▶ _TASK STATEMENT_: Word for word, give every line of the listing again.
BEGIN RECORDS FOR THE TASK
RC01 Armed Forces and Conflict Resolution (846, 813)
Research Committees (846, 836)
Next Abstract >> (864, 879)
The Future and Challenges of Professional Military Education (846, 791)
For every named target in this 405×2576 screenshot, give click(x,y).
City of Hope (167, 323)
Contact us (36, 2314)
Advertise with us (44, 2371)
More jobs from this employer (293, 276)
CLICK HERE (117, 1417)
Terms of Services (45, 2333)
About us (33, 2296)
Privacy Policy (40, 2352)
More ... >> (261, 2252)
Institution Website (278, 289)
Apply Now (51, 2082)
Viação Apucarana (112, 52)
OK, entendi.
END RECORDS FOR THE TASK
▶ _TASK SOLUTION_:
RC01 Armed Forces and Conflict Resolution (846, 813)
Research Committees (846, 836)
Next Abstract >> (864, 879)
The Future and Challenges of Professional Military Education (846, 791)
For every named target in this 405×2576 screenshot, give click(x,y).
City of Hope (167, 323)
Contact us (36, 2314)
Advertise with us (44, 2371)
More jobs from this employer (293, 276)
CLICK HERE (117, 1417)
Terms of Services (45, 2333)
About us (33, 2296)
Privacy Policy (40, 2352)
More ... >> (261, 2252)
Institution Website (278, 289)
Apply Now (51, 2082)
Viação Apucarana (112, 52)
OK, entendi.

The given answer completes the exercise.